I read sewing manuals from Anne’s time and grind my teeth thinking about all the women who could do what I am trying and usually failing to achieve with ease long before they reached my age - the wrap skirt or simple blouse I am fighting with would have been nothing against the skills of a Victorian teenager. But all that sewing, all those years of experience and generations of knowledge are fading. The threads of all that skill have snapped. I am often directed to the internet to solve my problems and fill in the gaps left by a patchy self-education, but it is very tricky to troubleshoot with the internet. Were she still with us, I could have asked Grandma Rose how to perfect the tension on my sewing machine, and she could have bent forward over my work and pointed with skilled, deft fingers at where I had gone wrong. The internet is sometimes helpful, I grant you - but it cannot hold a candle to a living, breathing person, one who cares about you, who will click her tongue and tell you that your waist placement is off, and you’d better start again, and then soothe your harrowed up feelings when you’re all done with a cup of tea and a lemon tart.

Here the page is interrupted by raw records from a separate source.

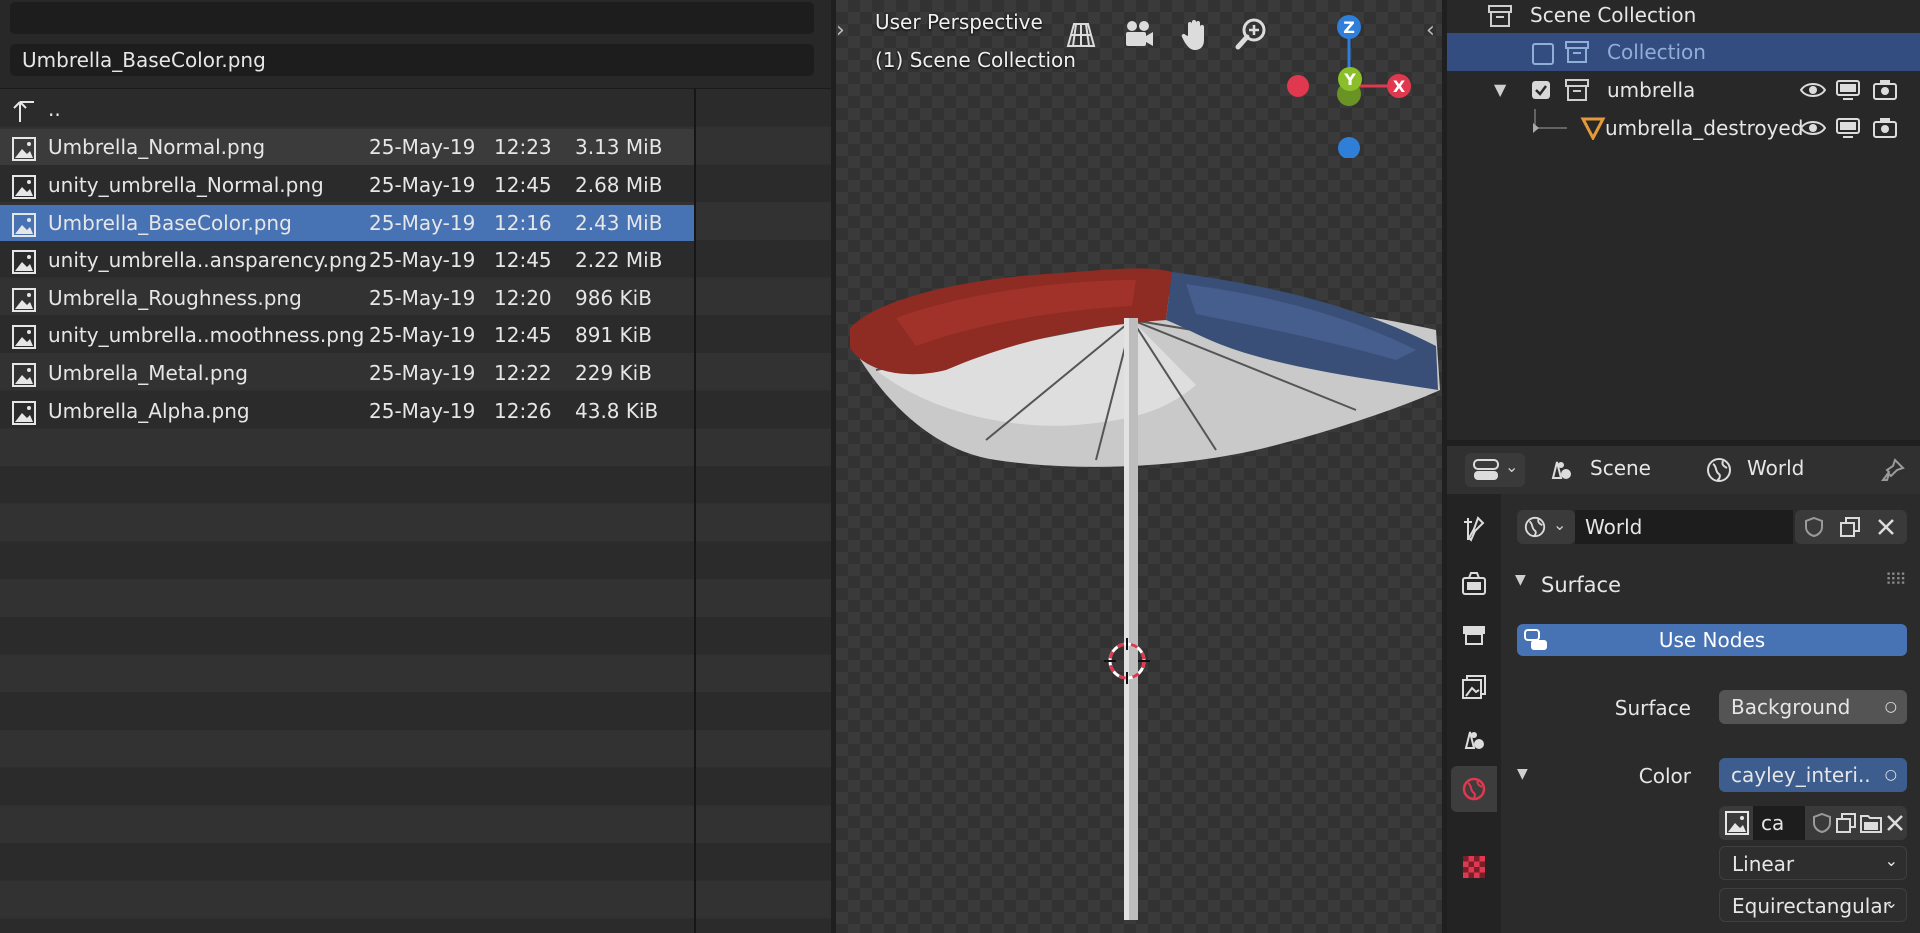 The height and width of the screenshot is (933, 1920). What do you see at coordinates (1893, 470) in the screenshot?
I see `pin-icon` at bounding box center [1893, 470].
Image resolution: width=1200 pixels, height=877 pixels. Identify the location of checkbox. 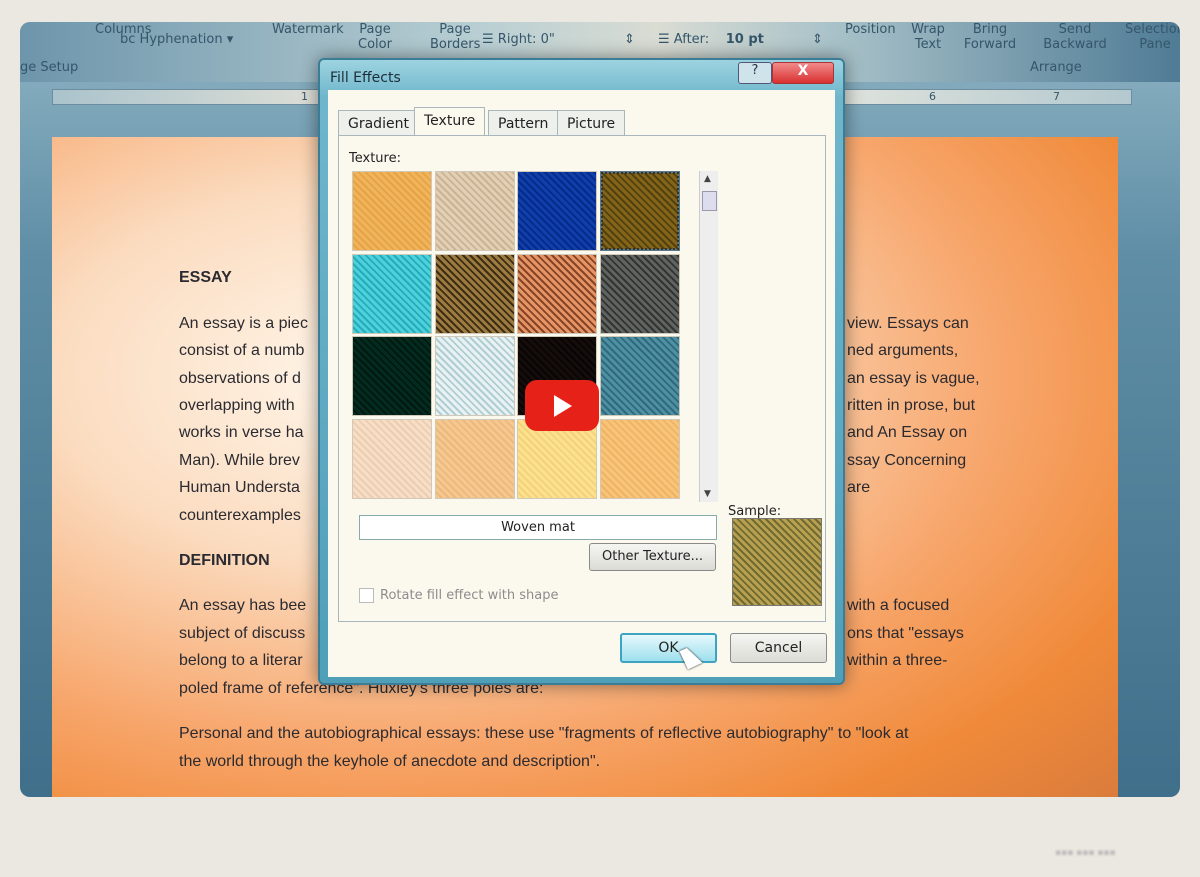
(366, 596).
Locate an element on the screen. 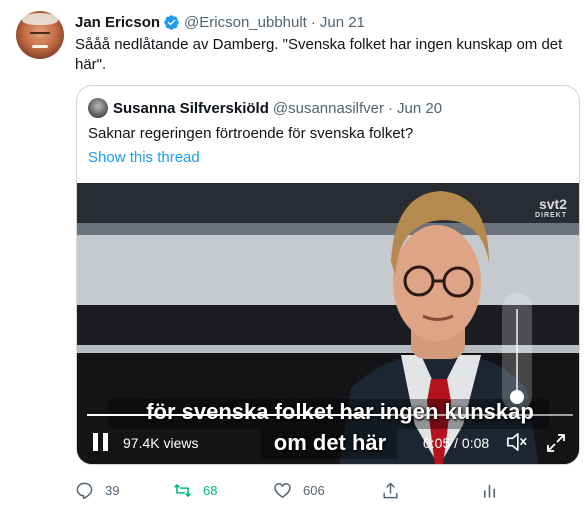 The height and width of the screenshot is (510, 585). avatar-eyes is located at coordinates (40, 35).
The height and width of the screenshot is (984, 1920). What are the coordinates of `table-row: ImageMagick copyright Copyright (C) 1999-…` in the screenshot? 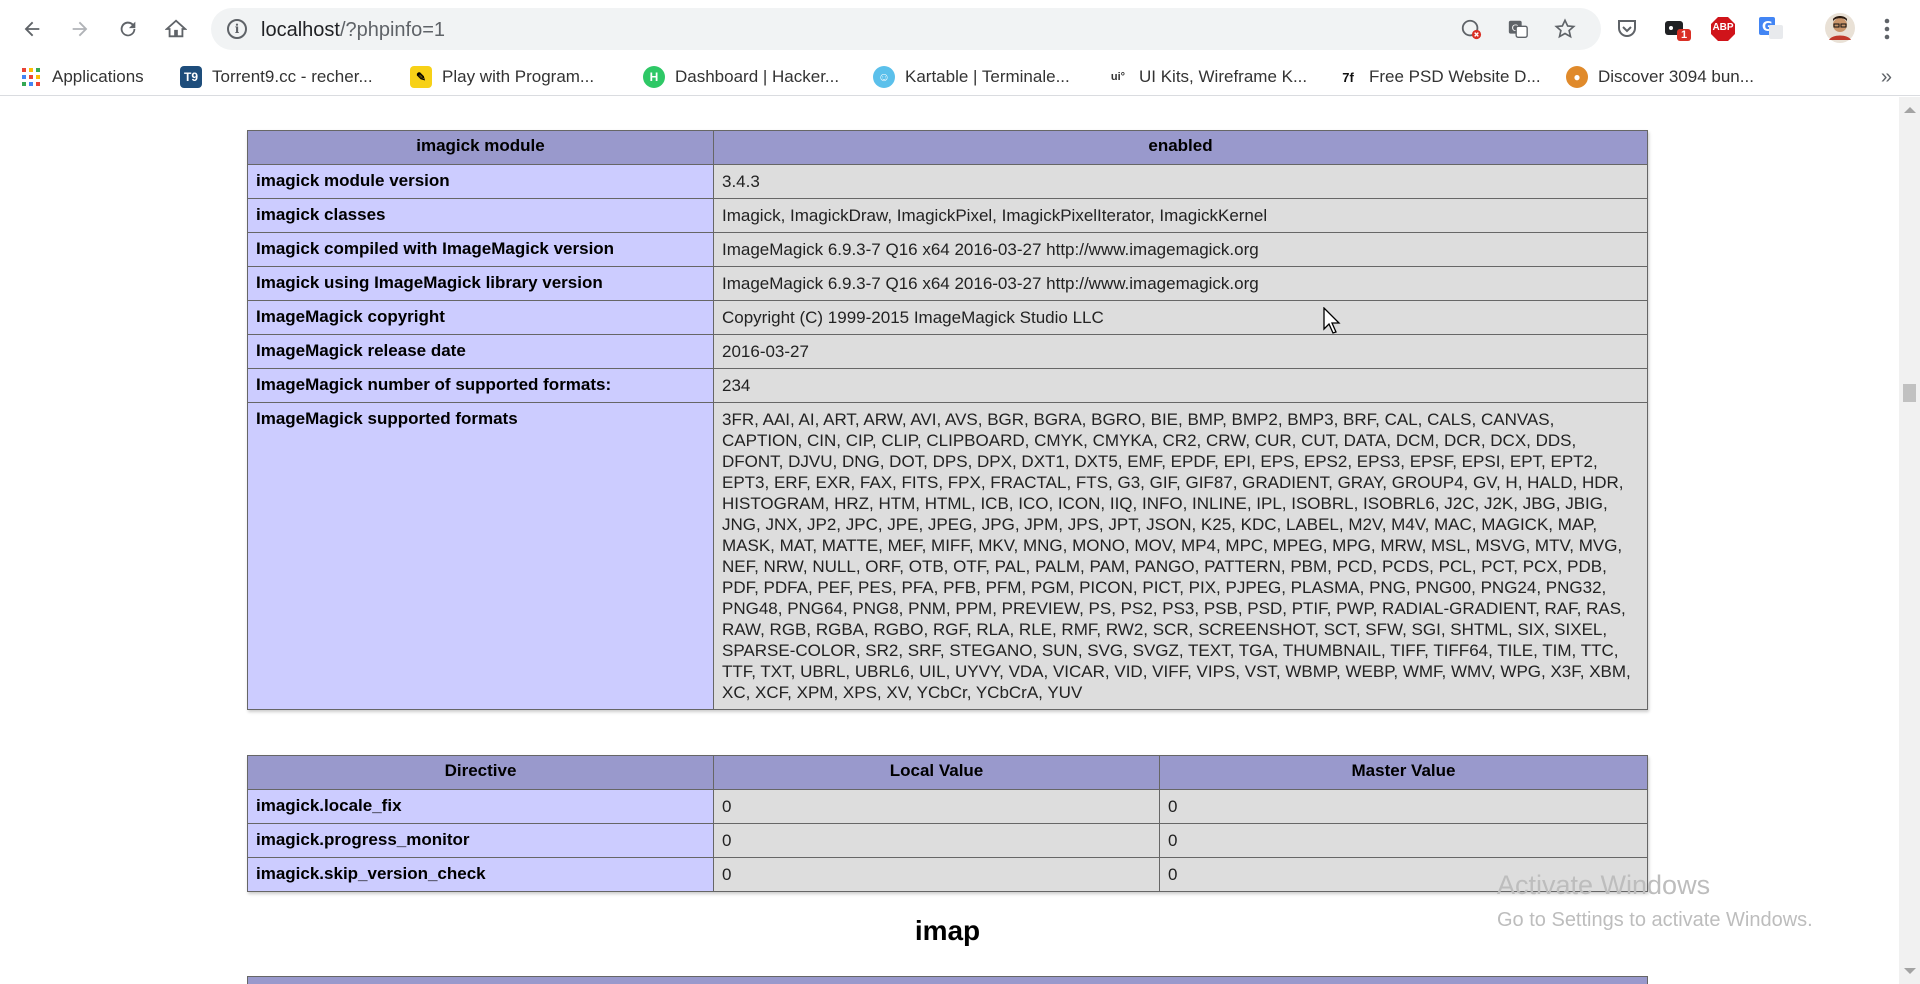 It's located at (948, 318).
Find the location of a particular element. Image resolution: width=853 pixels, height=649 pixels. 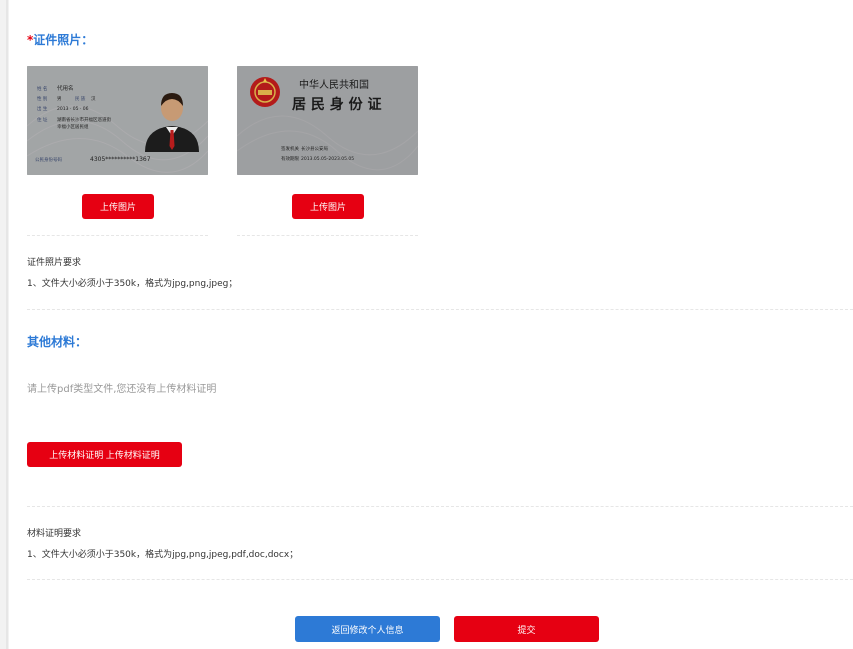

back-divider is located at coordinates (328, 236).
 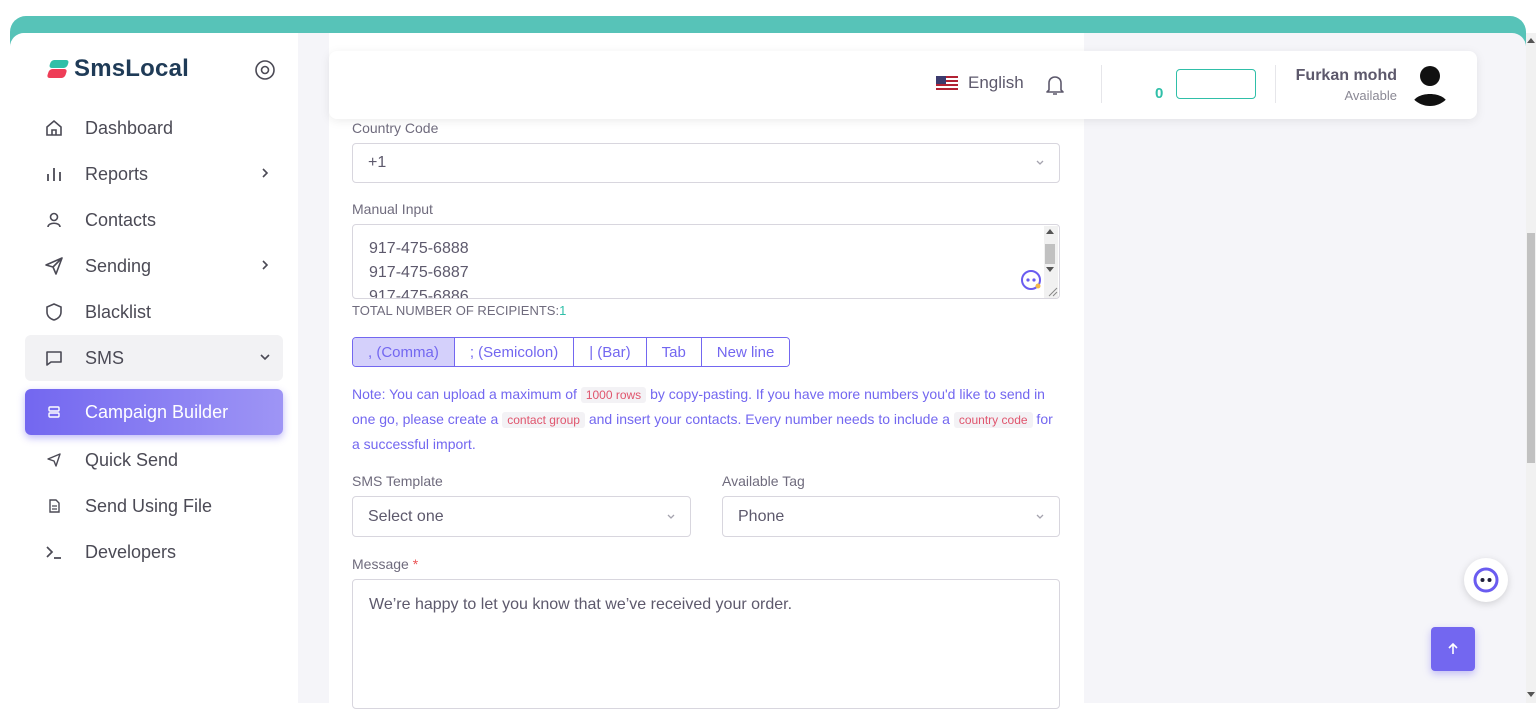 I want to click on message-label: Message, so click(x=380, y=564).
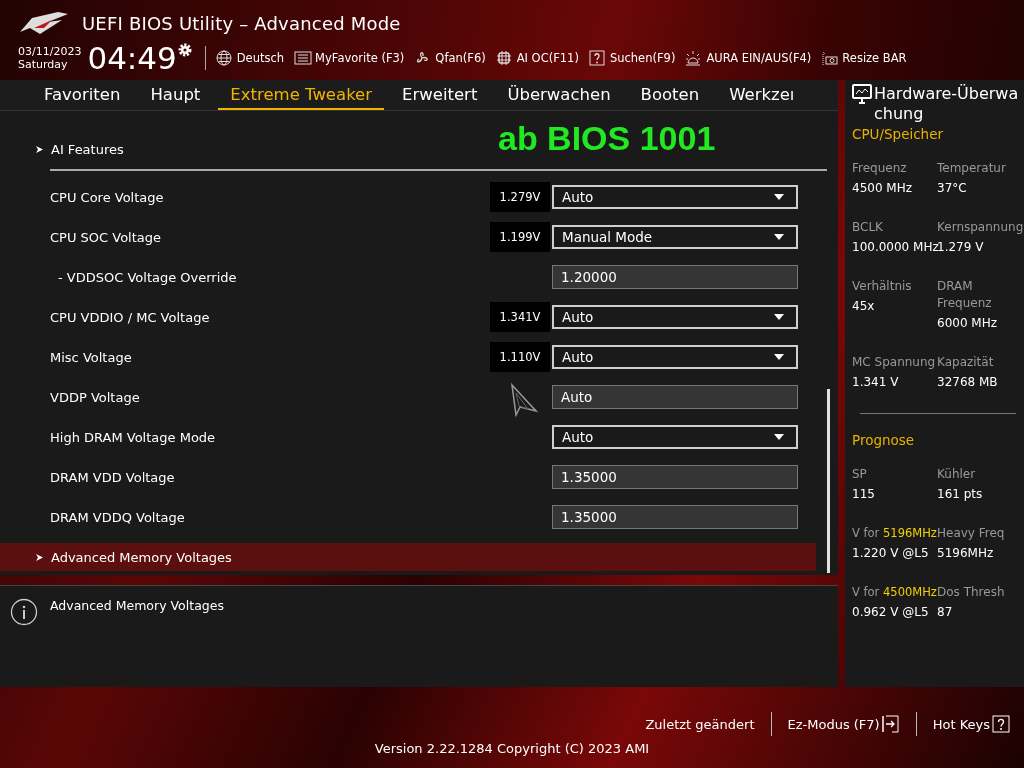  Describe the element at coordinates (130, 317) in the screenshot. I see `setting-label: CPU VDDIO / MC Voltage` at that location.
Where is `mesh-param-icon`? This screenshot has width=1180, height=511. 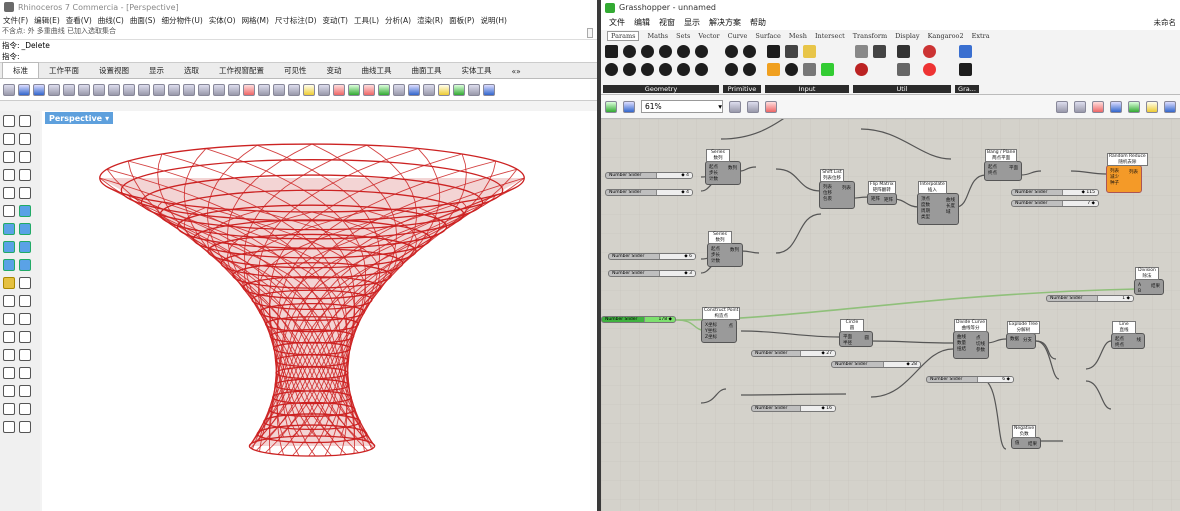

But I am alone in my office, with only a small dusty grey cat by way of supervision, and thus far she has offered little in the way of help. Mostly she sits on the fabric and gets in the way, but she is very charming, and she purrs splendidly. So I consult the interwebs, and scour books, and rip out seams and start again, wishing someone would come along and say, “No, dear, this way.” But perhaps, if I am mule-minded enough, I will force my way through all the mistakes and do-overs, and one day I will be someone’s grandmother, bending over their work, pointing, with hands like Rose’s, and saying “This way.”